All’origine della mossa aventiniana c’è un documento presentato dal vicesindaco Barelli durante la conferenza dei capigruppo, con la quale l’avvocato, ex presidente di Italia Nostra, chiede di annullare o riesaminare il “provvedimento di censura” contro se stesso, approvato a maggioranza dalla Conferenza dei Presidenti dei Gruppi Consiliari lo scorso 15 febbraio 2016. Un provvedimento di censura che vede nell’occhio del ciclone proprio la consigliera Rosetti: Barelli la definisce “immotivata e illegittima“, e nel suo documento, scrive: “la consigliera Rosetti e la conferenza censurano il comportamento del sottoscritto per non aver riferito al consiglio comunale della corrispondenza riservata con l’avvocato Cerroni. Ammesso che una tale corrispondenza sia rilevante e divulgabile (…) non risulta al sottoscritto che la consigliera Rosetti abbia presentato un’interrogazione: di conseguenza non si può pretendere di avere una risposta“.
Quanto alle accuse di attacco alla democrazia o bavagli al consiglio comunale, nulla di tutto ciò c’è nell’istanza, ma solo il mio suggerimento di ridurre l’uso degli “ordini del giorno”, in favore della più semplice e veloce “interrogazione” che, tra l’altro, risponde meglio alle esigenze degli stessi consiglieri comunali di avere risposte rapide ed utili anche nell’interesse dei cittadini”. Per questo il vicesindaco bolla come “strumentale” quanto messo in scena ieri dall’opposizione.

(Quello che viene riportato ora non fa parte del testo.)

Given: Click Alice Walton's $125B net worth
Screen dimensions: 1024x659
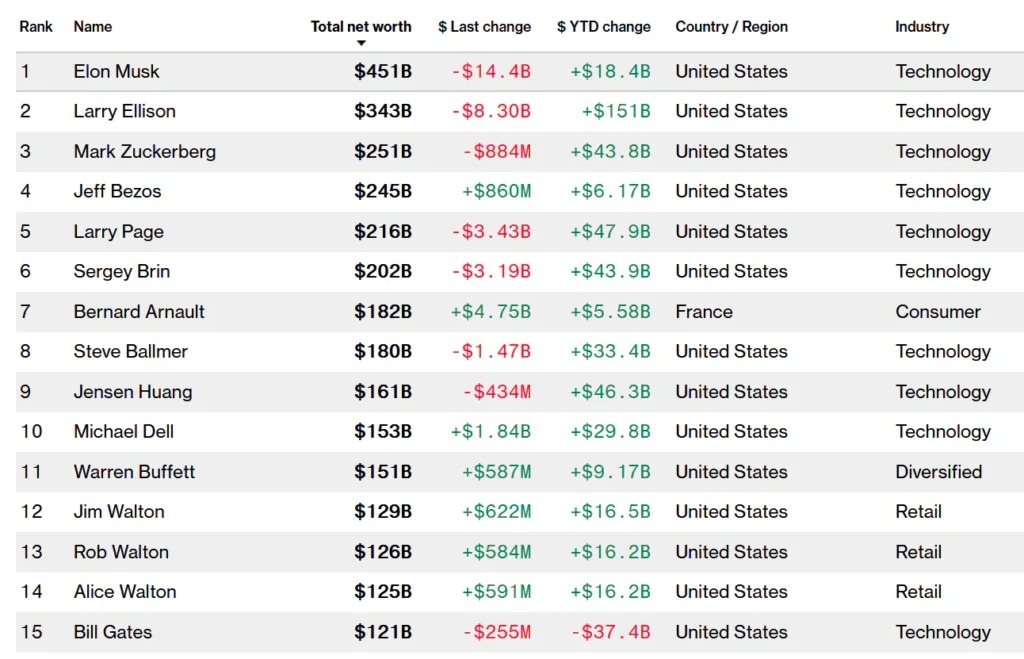Looking at the screenshot, I should click(x=382, y=592).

Barelli a parte, c’è chi, a Palazzo dei Priori, prova a correre ai ripari, e a rispondere a chi ha parlato di “bavaglio” o di “situazione di emergenza”. Parole smentite direttamente dal presidente del consiglio comunale di Perugia, Leonardo Varasano, il quale, con una sua nota, sembra convincere anche Rosetti (M5S). Per Varasano, c’è stata invece solo “tutela“.

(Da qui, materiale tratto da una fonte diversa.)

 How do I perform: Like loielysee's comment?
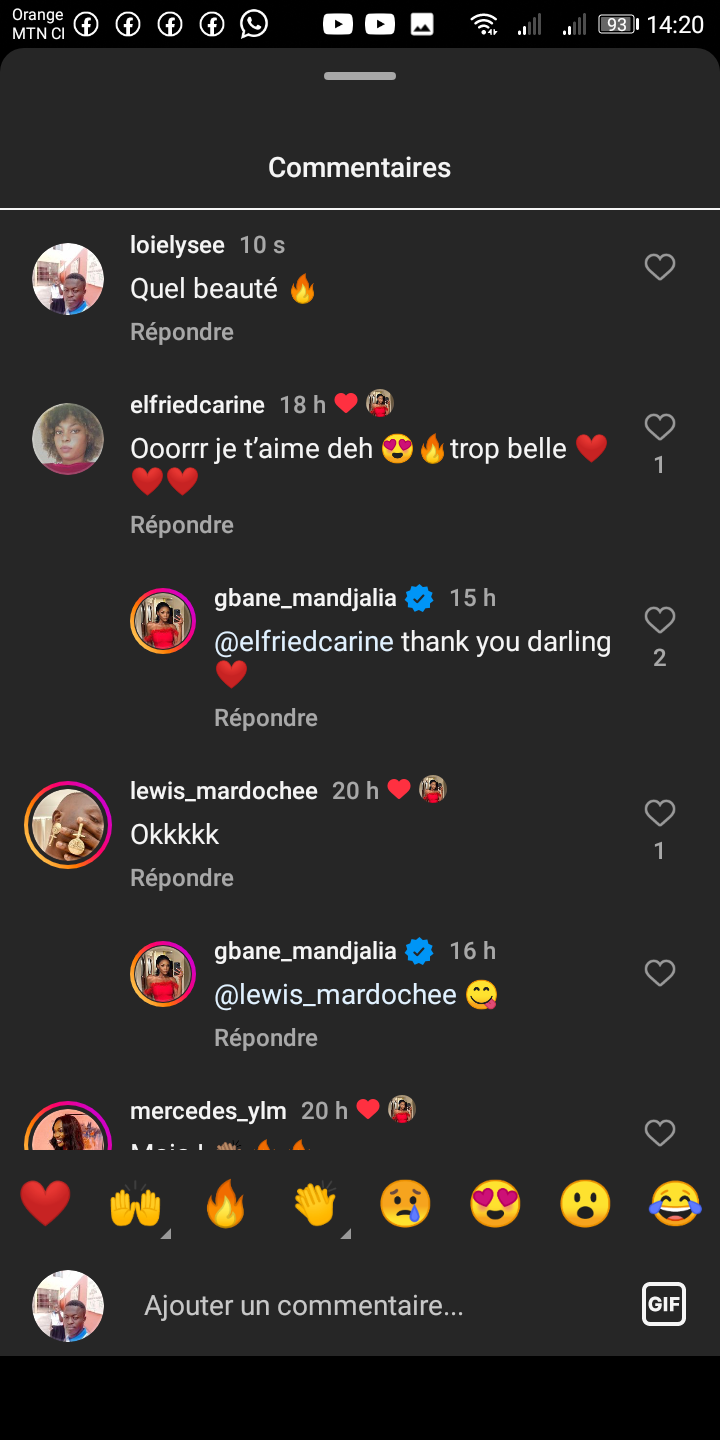(659, 267)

La nota di Varasano – “Nessun bavaglio né intralcio al dibattito e all’attività politica di ogni singolo consigliere”, ha dunque detto il presidente Varasano, provando a riparare. “In qualità di Presidente del Consiglio comunale ho tutelato, tutelo e continuerò a tutelare le prerogative dell’Assemblea tutta e la dignità del ruolo di ogni singolo consigliere, tanto di maggioranza quanto di opposizione, alla quale riconosco una significativa sensibilità istituzionale. Così come c’è chi garantisce l’istruttoria delle deliberazioni e assiste gli organi del Comune nell’azione amministrativa, nell’espletamento del mio ruolo continuerò a garantire l’autonomia politica dell’Assemblea, la libertà di iniziativa e la produzione di istanze (mozioni, interrogazioni e ordini del giorno) da parte di ogni eletto in Consiglio comunale, tanto nella funzione di governo quanto nella funzione di indirizzo e controllo”. Poi la richiesta all’opposizione: “auspico pertanto che a partire dalla prossima riunione dell’Assemblea, l’opposizione possa tornare in aula continuando a fornire il proprio contributo ai lavori del Consiglio, indispensabile per il corretto esercizio della democrazia”. Una risposta, quella di Varasano, della quale la consigliere Rosetti ringrazia, pur giudicandola come “tardiva“.
Nel frattempo, la polemica si fa sentire anche in rete, su Facebook. L’affermazione dell’ex vicesindaco, Nilo Arcudi, il quale avrebbe dichiarato “siamo in una situazione d’emergenza, perché quanto accaduto è molto grave. Perugia ha 1000 di storia ed è compito di ciascuno di noi rispettare la democrazia e le istituzioni“, ha destato l’esplosione di commenti da parte di chi discute delle origini storiche della città di Perugia, che fa risalire le sue mura al IV secolo d.C. Le critiche ad Arcudi sarebbero tuttavia sostanziali, essendo stato, nella precedente legislatura vicesindaco con delega alle partecipate: la rete scaglia dunque il dito contro di lui, chiedendogli maggiore chiarezza su quanto fatto con Gesenu quando appunto sedeva in maggioranza.